Wichtig zu wissen ist: Längst nicht alle umstrittenen Corona-Massnahmen (wie zum Beispiel die Schliessung von Läden, Restaurants, Maskenpflicht und so weiter) sind auf das Covid-19-Gesetz abgestützt. Sie beruhen auf dem Epidemiengesetz.
Das Referendum der «Freunde der Verfassung» wurde gegen die ursprüngliche Version des Gesetzes vom September beschlossen. Umstritten ist, welche Version des Gesetzes bei einem Nein zum Covid-19-Gesetz ausser Kraft tritt. Gemäss der Auslegung des Bundesrats tritt dann das gesamte heutige Gesetz ausser Kraft, mitsamt den nachträglich vorgenommenen Veränderungen.
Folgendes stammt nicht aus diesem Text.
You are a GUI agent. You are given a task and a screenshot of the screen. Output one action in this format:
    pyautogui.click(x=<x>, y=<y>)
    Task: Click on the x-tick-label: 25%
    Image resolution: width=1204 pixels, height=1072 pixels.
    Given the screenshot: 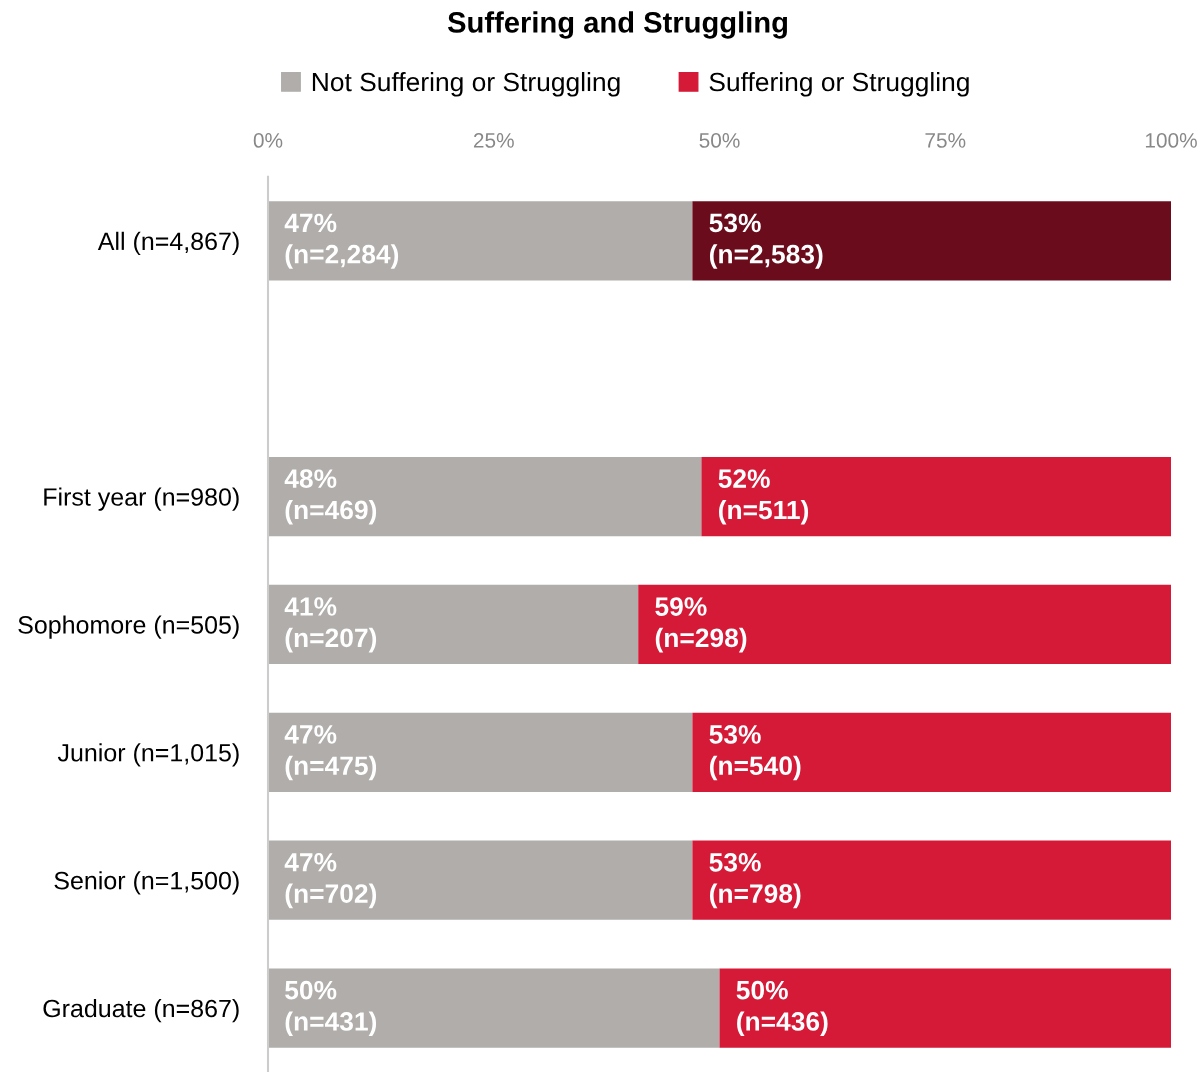 What is the action you would take?
    pyautogui.click(x=494, y=140)
    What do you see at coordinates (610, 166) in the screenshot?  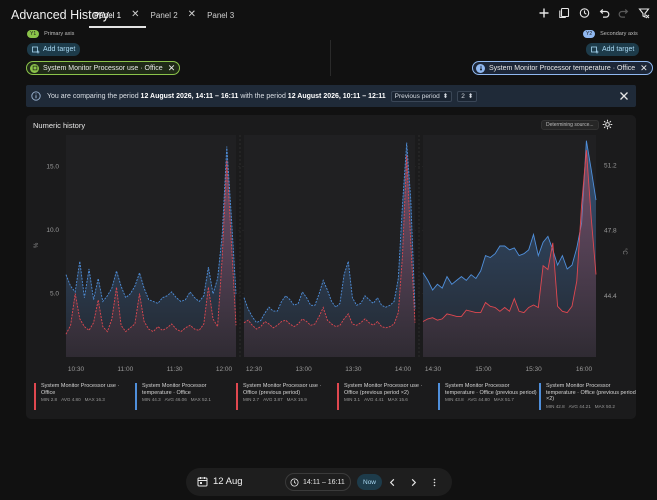 I see `y-tick-label-right: 51.2` at bounding box center [610, 166]. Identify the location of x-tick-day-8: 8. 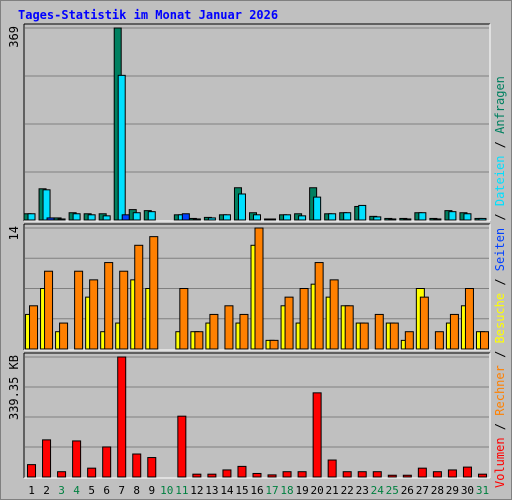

Unter Fachleuten ist diese Frage indes umstritten. Manche finden, später eingefügte Elemente, die auch ohne die ursprüngliche Fassung funktionieren würden, sollten bestehen bleiben. Juristen des Bundes sehen das anders: Hebe der Souverän nachträglich das ursprüngliche Gesetz auf, entfalle damit die Basis für die später beschlossenen Änderungen.
Sollte die Bevölkerung Ja stimmen, ist die Sache ebenfalls noch nicht erledigt. Denn es sind verschiedene Stimmrechtsbeschwerden in Arbeit. Dies, weil die Regierung zentrale Informationen zum Gesetz den Bürgern in ihren Erläuterungen verschweigt (Corona-Transition berichtete).